The Sahara gives up a wartime mystery

Poignant story in the Daily Mail the other day about the World War II  plane found in the Sahara desert. When RAF Flight Sergeant Dennis Copping went missing in June 1942 he was just another casualty in a desert campaign that had already seen thousands die.

Almost 70 years later his plane has been found, practically untouched…a ghostly reminder of the cost of war. Copping managed to crash-land his Kittyhawk p-40  and survive the impact only to end up wandering the scorching sands in search of help.

His fate in the searing heat of the Sahara doesn’t bear thinking about. However, the photos of his bullet-riddled plane are quite extraordinary. It is a relic of a bygone age when the world tore itself asunder.

Whether Copping’s own remains will ever be found is debatable. It’s reckoned he could have covered a distance of 20 miles before he succumbed to the temperature. Searching a 20-miles radius of barren desert for a few weatherd bones is no easy feat. Part of the mystery of what happened to the Flight Sergeant all those years ago may have finally been answered but the other question of where his remains lie seems likely to be lost in the sands of time.
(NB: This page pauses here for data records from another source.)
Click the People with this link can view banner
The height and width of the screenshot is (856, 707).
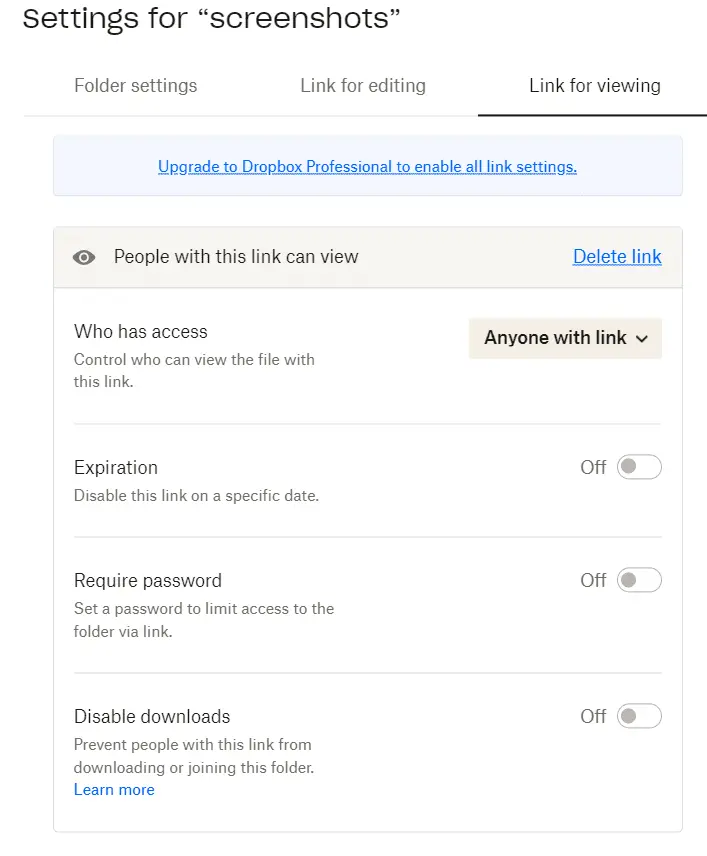point(236,257)
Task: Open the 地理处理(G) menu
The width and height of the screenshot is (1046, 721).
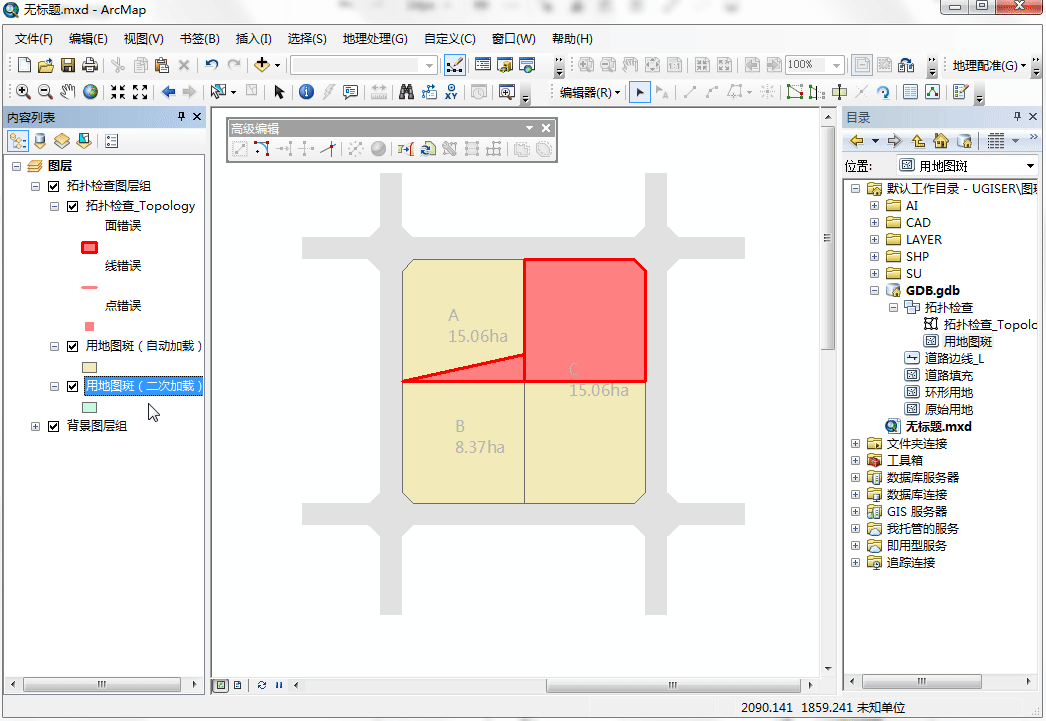Action: click(x=375, y=39)
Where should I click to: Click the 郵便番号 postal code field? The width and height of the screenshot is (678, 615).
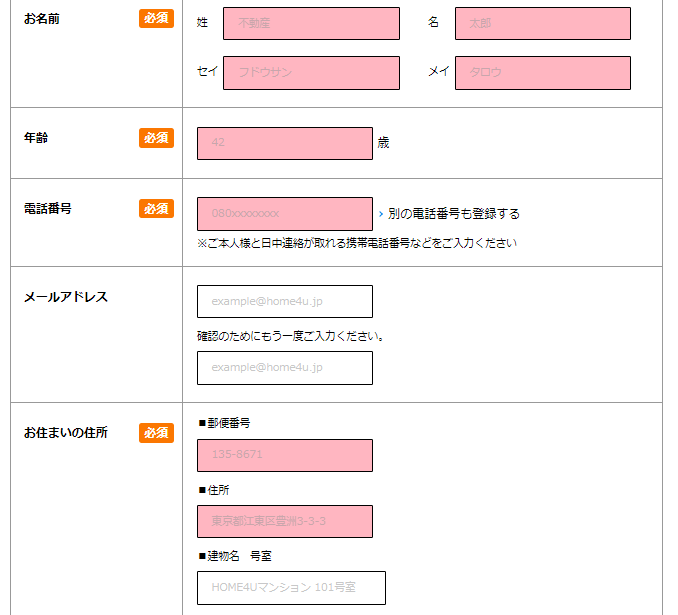tap(285, 455)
Read more: http://www.dailymail.co.uk/news/article-2142300/Crashed-plane-Second-World-War-pilot-Dennis-Copping-discovered-Sahara-desert.html#ixzz1v1eRuzSN

About historywithatwist

I am a journalist, author and book editor. I have published five novels - four (Tan, The Golden Grave, A Time of Traitors and Patriots' Blood) set during the Irish War of Independence and Civil War, and the fifth (High Crimes), a modern thriller. I'm a history enthusiast who loves a good yarn.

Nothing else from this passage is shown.